Daniel Filan: Right. So moving on a little bit: one question I have is that you’re presenting these results as about RLHF, but they seem kind of deep, right? Because you’re pointing at this trade off where if the human doesn’t know what’s going on and you’ve got some kind of robot policy that is looking optimal to humans, then either the humans areg overestimating the value of the state of the world relative to the thing that would actually be optimal (and you can call that deception if you want), or we’re underestimating it less, because what’s optimal according to what looks good to us, involves paying some costs to look optimal or something. It seems like this could just be true of any alignment approach where humans don’t understand everything that’s going on and not just RLHF. I’m wondering, how deep do you think this trade off between deceptive inflation and overjustification is?

Scott Emmons: I totally agree that there’s something going on here that’s more than just about RLHF, and something that I’ve been wanting to do is think, is there a broader framework that we can use to keep the precision that we have about this trade-off while not limiting ourselves to RLHF? So my intuition is that any process where the robot is maximizing the human’s belief about what’s happening has this trade-off involved. If you’re maximizing how good the human believes the world to be, then if you can deceptively inflate their beliefs about the world, you have an incentive to do that, and if you can justify their beliefs, and in particular, overjustify their beliefs, you would have incentives to do this.

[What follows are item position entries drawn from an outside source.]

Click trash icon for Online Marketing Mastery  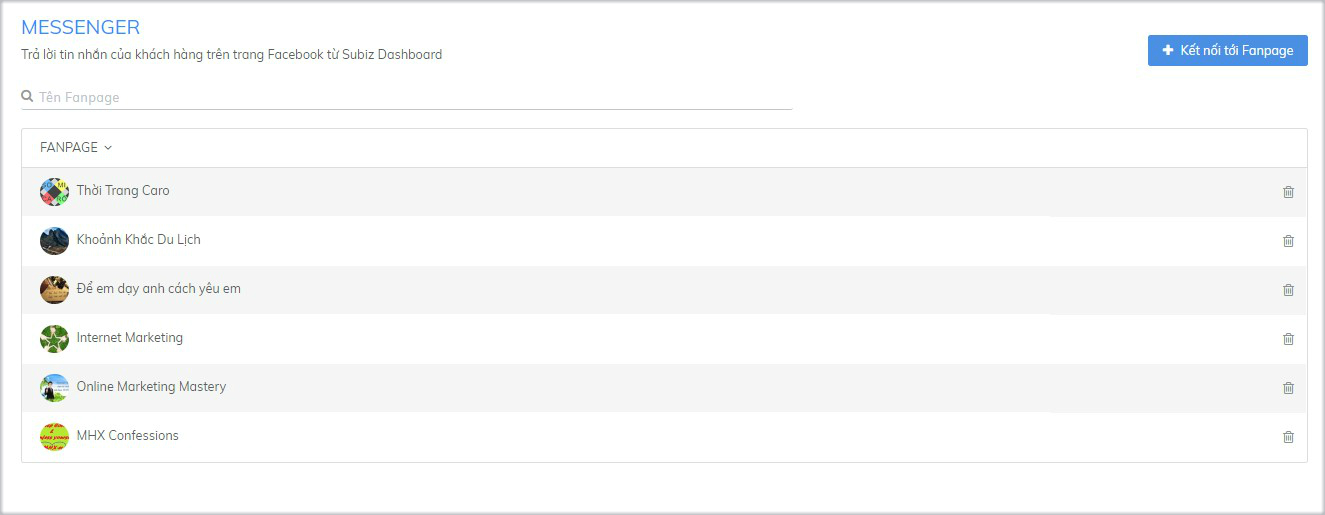click(1288, 388)
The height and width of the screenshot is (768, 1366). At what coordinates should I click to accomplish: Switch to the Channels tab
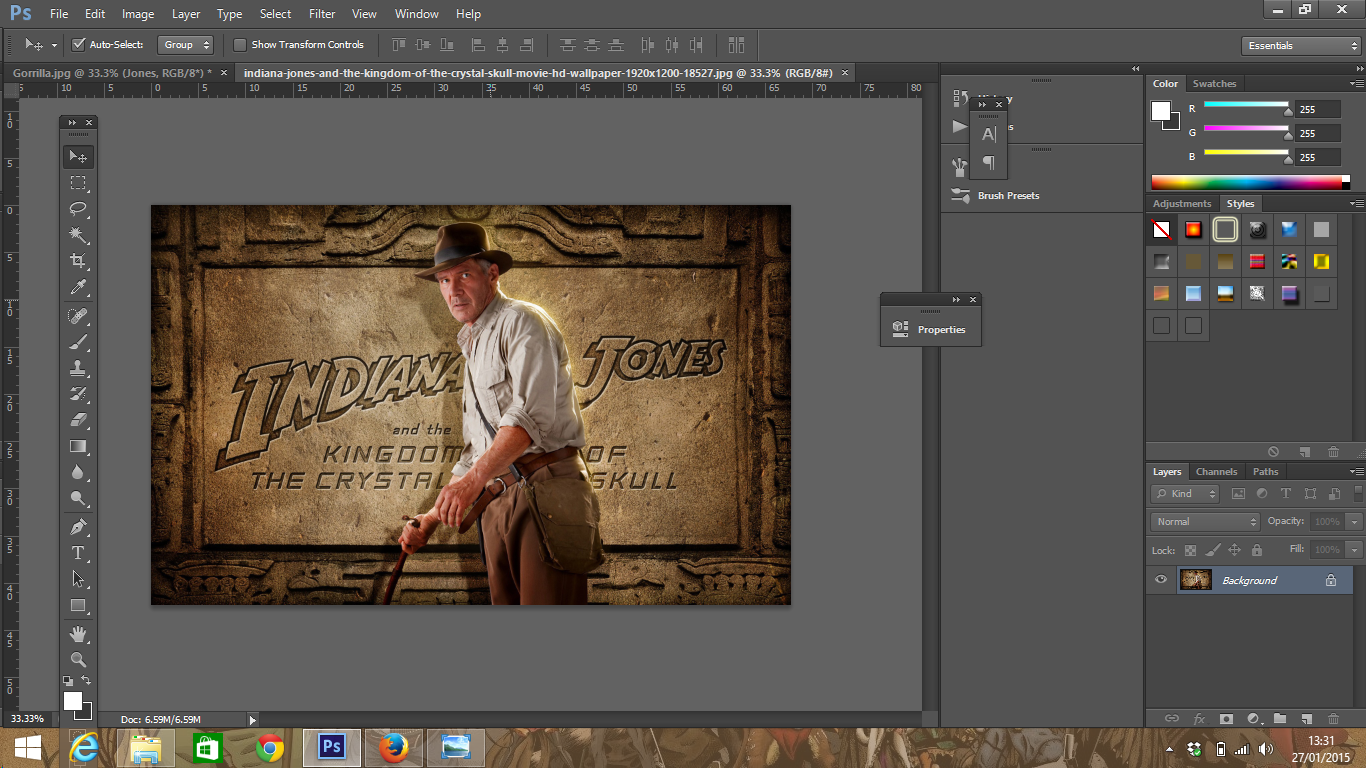point(1216,472)
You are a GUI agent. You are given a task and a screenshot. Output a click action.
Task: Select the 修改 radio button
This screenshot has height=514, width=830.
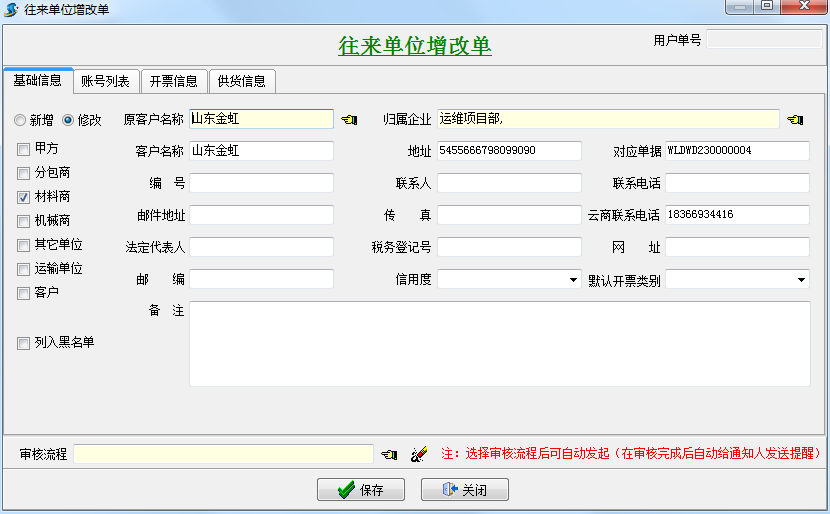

So I think the crux of this trade-off is just that you’re maximizing the human’s belief about the world. And in the paper, we showed how RLHF can get into that zone, to connect it to all these algorithms and AI agents that are using RLHF in practice, and yeah, I’m interested in exploring: can we still show that trade-off in a precise way in other settings as well?

Daniel Filan: Yeah. And it seems like it doesn’t even have to be the robot “trying” to optimize this objective, right? If humans are picking a thing which optimizes the objective of “looks good to humans”, then it seems like you can get this just out of optimality, not just out of “the robot’s trying to do this thing”, but optimality according to flawed perception: it seems like that can also get these sorts of issues.

Scott Emmons: Yeah, that’s super interesting, and as you’re saying that, I’m wondering… Because the actual mathematical proof that we have, we show that RLHF maximizes the human’s belief about how good the world is, and then we show that there’s this basic tension between the belief of how good the world is and then the true return. And actually that trade-off… I’d have to double-check the math here, but I believe it only depends on that second part; it only depends on this tension between how good the human thinks the world is and how good the world actually is, and RLHF only comes in when we then say, “Aha, the RLHF optimal policy is mapping to how good the human thinks the world is.”

But you could forget the RLHF connection there, you still just have the part that’s showing that trade-off, agnostic to whatever algorithm is leading you to it. So I’d want to double-check, but I think the math maybe does just go through in that way, and that’s a neat point for you to emphasize.

Daniel Filan: Yeah. So perhaps deflating my speculations there a little bit is section 5 of your paper, where you basically say that, under certain conditions, maybe the robot can do better than naive RLHF. I understand you to be saying that if you know the human’s beliefs - which maybe you don’t, but suppose you do - and also suppose that you realize that you’re trying to infer a reward function. So RLHF is inferring the return, just the sum of rewards over all time. But because it’s inferring a return function, the fact is there’s some structure where it’s coming from a reward function - a function of each state, [saying] how good that state is. And if you know the human’s beliefs, and if you know that you’re trying to infer a function of states that gets added to produce a function over trajectories, then you can do better.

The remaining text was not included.